Two papers on Flow Decomposition accepted at RECOMB 2022

Flow decomposition lies at the core of the multi-assembly problem in bioinformatics, whose main objective is to reconstruct each genomic sequence from a set of mixed reads sequenced from them. The Graph Algorithms Team has contributed to this problem with a new ILP (Integer Linear Program) formulation for minimum flow decomposition and a “safe and complete” algorithm. Both works will be presented in RECOMB 2022.

A popular approach to solve multi-assembly consists of building a weighted acyclic graph from the different reads and their abundances in the mixed sample. The weights in the graph form an (approximate) flow, and the different genomic sequences (and their abundances) can be derived by decomposing such flow into a set of weighted paths explaining it.  

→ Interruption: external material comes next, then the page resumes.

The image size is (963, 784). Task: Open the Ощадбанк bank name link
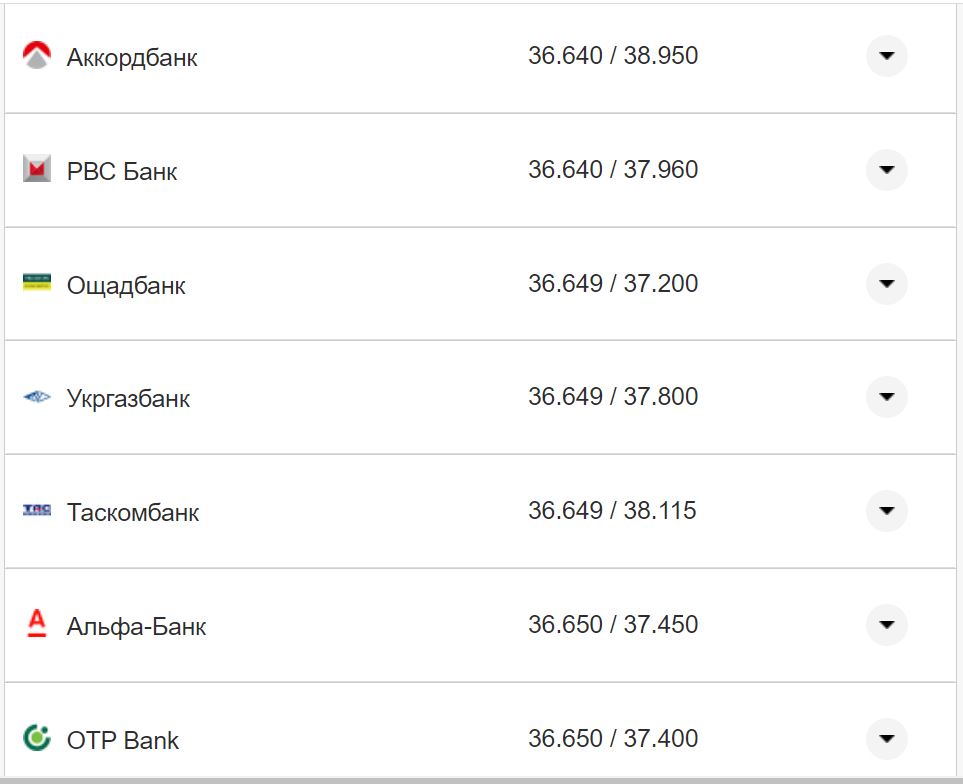pos(126,286)
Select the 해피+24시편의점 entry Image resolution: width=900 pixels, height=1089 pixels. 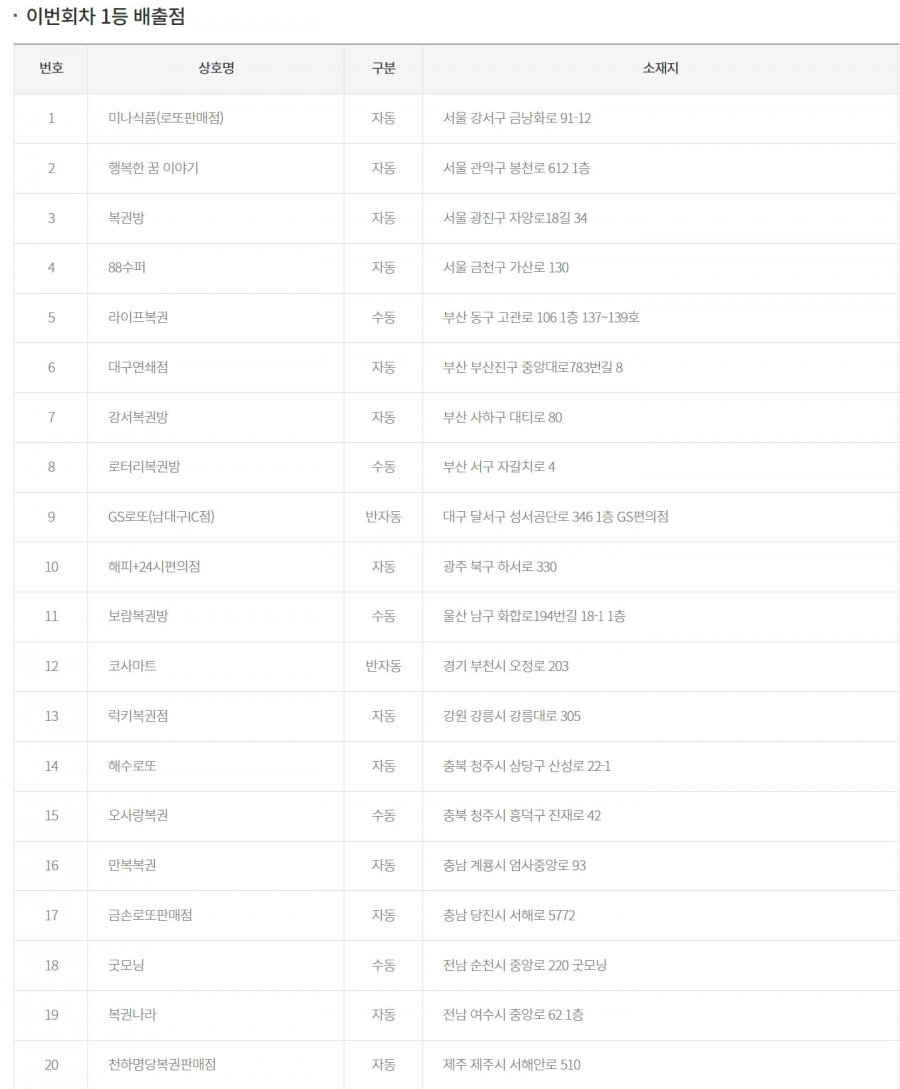click(154, 567)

In “Fast, Flexible, and Exact Minimum Flow Decompositions via ILP” a team formed by researchers from Montana State University and University of Helsinki (Postdoctoral  
Researcher Fernando Dias and Associate Professor Alexandru Tomescu) consider the NP-hard problem of decomposing the flow into the minimum number of paths. They propose a new Integer Linear Program (ILP) encoding the exponentially many solution paths using only a quadratic number of variables. This significant result will lead to more scalable, faster, and more flexible multi-assemblers based on ILP.  

Pre-print: https://arxiv.org/abs/2201.10923 

In “Safety and Completeness in Flow Decompositions for RNA Assembly” researchers from Montana State University and University of Helsinki (Research Assistant Milla Kortelainen, Doctoral Researcher Manuel Caceres, Postdoctoral researcher Shahbaz Khan and Associate Professor Alexandru Tomescu) studied the problem of finding sub-paths that are common to all flow decompositions. They developed a “safe and complete” algorithm that reports all 100% precise sub-solutions that can be derived from the flow, instead of reporting one candidate solution. Their algorithm efficiently finds all safe and complete paths, and these are shown to have better quality compared to existing methods.  

Pre-print: https://arxiv.org/abs/2201.10372 

Both research works have been accepted to the 26th Annual International Conference on Research in Computational Molecular Biology (RECOMB 2022) and will be published in the conference proceedings.